BEGIN THE DATA
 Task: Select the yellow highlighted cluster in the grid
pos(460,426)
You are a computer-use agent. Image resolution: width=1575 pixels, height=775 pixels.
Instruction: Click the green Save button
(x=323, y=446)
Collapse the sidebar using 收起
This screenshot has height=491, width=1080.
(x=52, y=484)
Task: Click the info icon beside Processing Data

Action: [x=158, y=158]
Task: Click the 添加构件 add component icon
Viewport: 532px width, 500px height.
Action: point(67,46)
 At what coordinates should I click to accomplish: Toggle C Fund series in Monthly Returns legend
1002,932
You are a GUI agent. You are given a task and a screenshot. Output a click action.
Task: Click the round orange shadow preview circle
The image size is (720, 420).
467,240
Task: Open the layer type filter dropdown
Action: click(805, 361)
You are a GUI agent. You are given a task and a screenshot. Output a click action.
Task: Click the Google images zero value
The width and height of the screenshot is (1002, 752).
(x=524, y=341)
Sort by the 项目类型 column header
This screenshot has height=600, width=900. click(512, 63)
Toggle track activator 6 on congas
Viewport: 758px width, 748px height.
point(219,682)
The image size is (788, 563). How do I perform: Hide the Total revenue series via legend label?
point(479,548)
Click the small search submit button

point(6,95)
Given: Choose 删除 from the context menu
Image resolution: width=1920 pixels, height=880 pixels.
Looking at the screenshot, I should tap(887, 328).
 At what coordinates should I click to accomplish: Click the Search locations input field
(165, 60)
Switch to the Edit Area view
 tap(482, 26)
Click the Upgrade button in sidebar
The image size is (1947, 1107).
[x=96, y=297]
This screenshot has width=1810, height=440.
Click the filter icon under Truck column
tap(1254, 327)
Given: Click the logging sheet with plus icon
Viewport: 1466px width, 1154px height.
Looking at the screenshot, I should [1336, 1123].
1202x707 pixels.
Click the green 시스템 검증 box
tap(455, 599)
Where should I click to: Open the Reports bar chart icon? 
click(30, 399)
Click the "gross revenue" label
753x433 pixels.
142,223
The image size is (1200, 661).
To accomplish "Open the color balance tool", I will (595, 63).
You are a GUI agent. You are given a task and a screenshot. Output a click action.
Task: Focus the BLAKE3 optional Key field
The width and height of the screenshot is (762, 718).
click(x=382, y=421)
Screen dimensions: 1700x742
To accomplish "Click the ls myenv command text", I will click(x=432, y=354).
END THE DATA
- _ACTIVITY_
What you give back should be exactly the lines of the data above from the line with "This screenshot has height=491, width=1080." through the line with "Task: Click the round", both of those included, and nothing more.

- _EXERCISE RESPONSE_
This screenshot has height=491, width=1080.
(x=52, y=484)
Task: Click the info icon beside Processing Data

Action: [x=158, y=158]
Task: Click the 添加构件 add component icon
Viewport: 532px width, 500px height.
Action: point(67,46)
 At what coordinates should I click to accomplish: Toggle C Fund series in Monthly Returns legend
1002,932
You are a GUI agent. You are given a task and a screenshot. Output a click action.
Task: Click the round orange shadow preview circle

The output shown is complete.